The Perils and Pros of Cosplay
by koneko zero
Summary: A story of Matt, Mello, an eye-patch and mallet combo, fangirls, Pocky, too much manga, and one pretty-boy who exists to confuse.


**Title:** The Perils and Pros of Cosplay

**Spoilers:** Up to chapter 99 / episode 35.

**Warnings:** Language, boys kissing boys and one bout of jealous violence

**Status:** Complete

**Summary:** A story of Matt, Mello, an eye-patch and mallet combo, fangirls, Pocky, too much manga, and one pretty-boy who exists to confuse.

This oneshot is dedicated to the amazing ElenAtalantie, who put the idea of Matt at a convention into my head, and is genuinely wonderful in every way.

ooo

**THE PERILS AND PROS OF COSPLAY**

ooo

**All things** considered, Matt knows it could be much, _much_ worse. Slightly chilly silences and clipped answers to any direct questions posed are approximately a minus eleven on Mello's Rage Scale, so he is perfectly happy to endure and be grateful for the leniency.

He did, in fairness, just drag Mello through the London Underground whilst wearing a bandana, eye patch and crazy bondage boots. Wielding a mallet that looks like it belongs in Zelda. Even considering the slightly, uhh, _provocative_ way that Mello usually dresses, Matt is out-doing him today. Factor in their destination as well and Matt feels distinctly lucky that all his internal organs have remained internal.

Thus far.

He has a funny feeling that when he (inevitably) has a complete fanboy moment over the newest volume of ROBOT, Mello's currently merciful nature will morph very rapidly into something more on the psychotic and murderous side of life.

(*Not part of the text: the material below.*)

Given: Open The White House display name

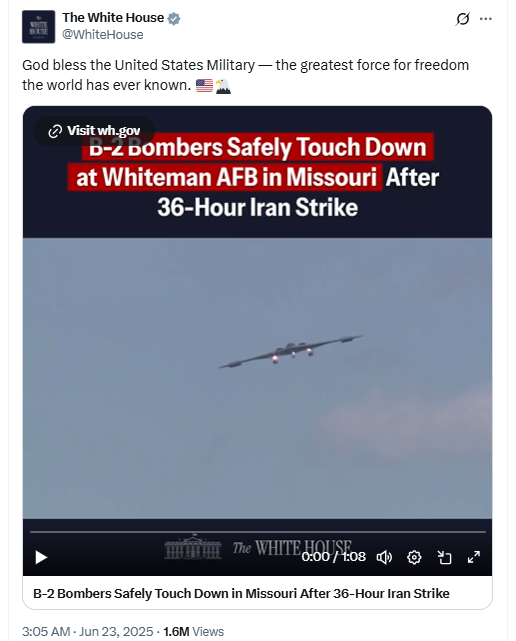Looking at the screenshot, I should [113, 18].
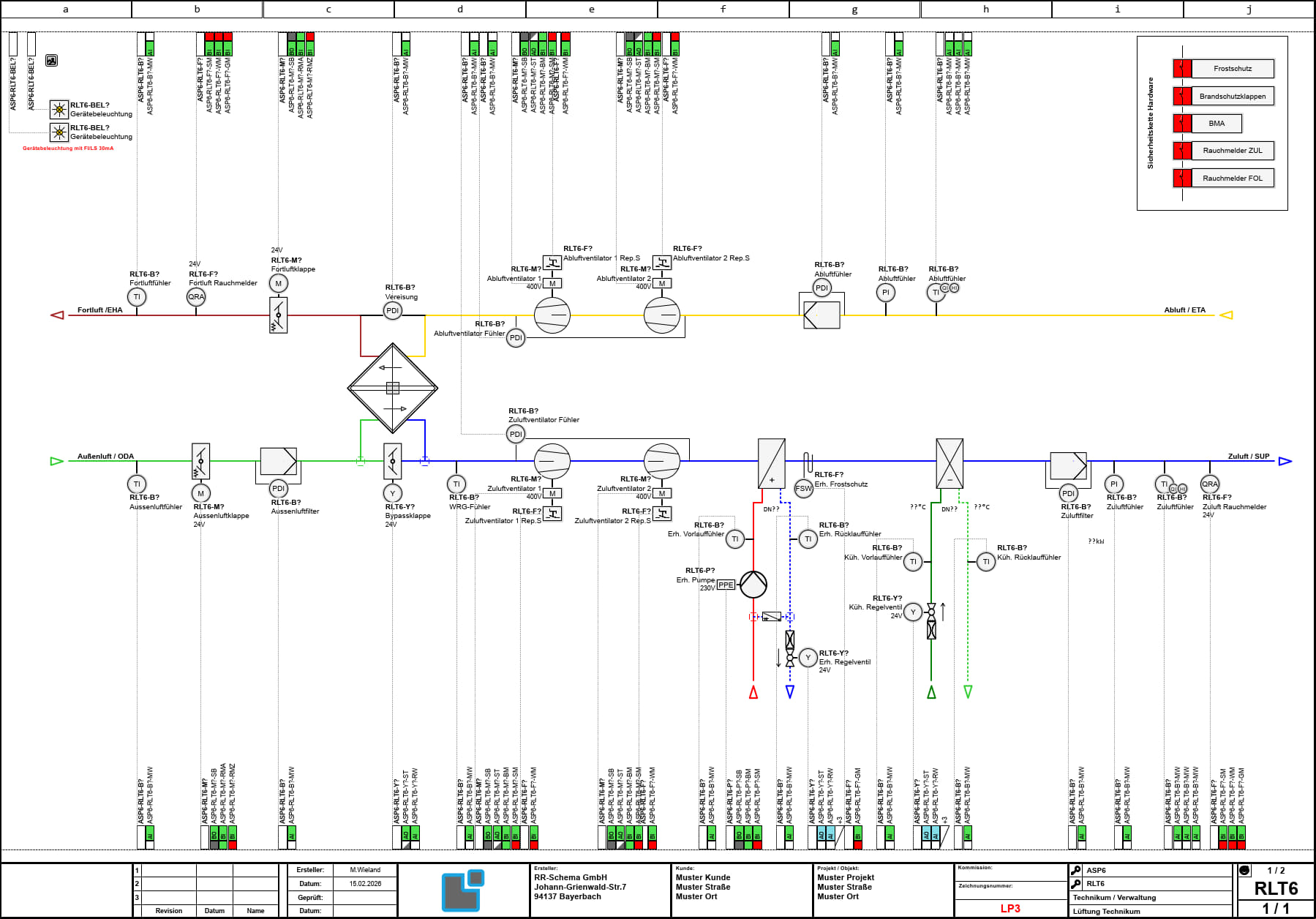The height and width of the screenshot is (919, 1316).
Task: Click the FSW Frostschutz sensor circle
Action: (x=803, y=488)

However. Matt has agreed to go along with the other young man's lunatic and suicidal Plan FUBAR, and deserves a treat. Just because Mello was an utter imbecile and failed to ask precisely what he meant when he asked for a "day trip," Matt isn't going to hold back. Besides, he makes a fucking _awesome_ Lavi. He even has the almost-Bookman attitude down. He's consistently torn between cold indifference and fierce caring for other people anyway, so all he's had to do is modify his sense of humour a little – still wry and sarcastic, but with a distinctly more cheerful and flirty edge.

And he is very much of the belief that Mello should wipe the pout off his face regarding that last bit. He's always saying that Matt should be less of a pessimist (hypocritical twat) – the picky git shouldn't go all po-faced when he tries it. Even if it _is_ coming as part of the circus of horrors that is cosplay.

Fusspot.

ooo

**Mello's pained** moan as they entered the hall was, in Matt's humble opinion, uncalled for. It's a little… _Bright_ perhaps, but it's warm and friendly and welcoming.

And loud. Just a teensy bit loud.

Stalls upon stalls of sales teams, _Asian Kung-Fu Generation_ pounding through the speakers with no care for noise pollution regulations, screaming fangirls and panting fanboys (and their unfortunate, dragged-along-with-nought-but-fear-in-their-hearts companions), cosplayers delivering and laughing maniacally at lines… It should terrify Matt more than a short-barrel to the temple. Mostly he's always stuck to the smaller, more elite conventions precisely to avoid the crowds that inspire both his distaste and his fear. But fuck it; he wants to go to one of the huge ones, just in case. Crowds don't hold too much fear for him right now, anyway – something about signing up for a violent (and, _shit_, extremely painful) death of your own free will, he's sure. It really does make your most severe phobias seem almost embarrassingly trivial.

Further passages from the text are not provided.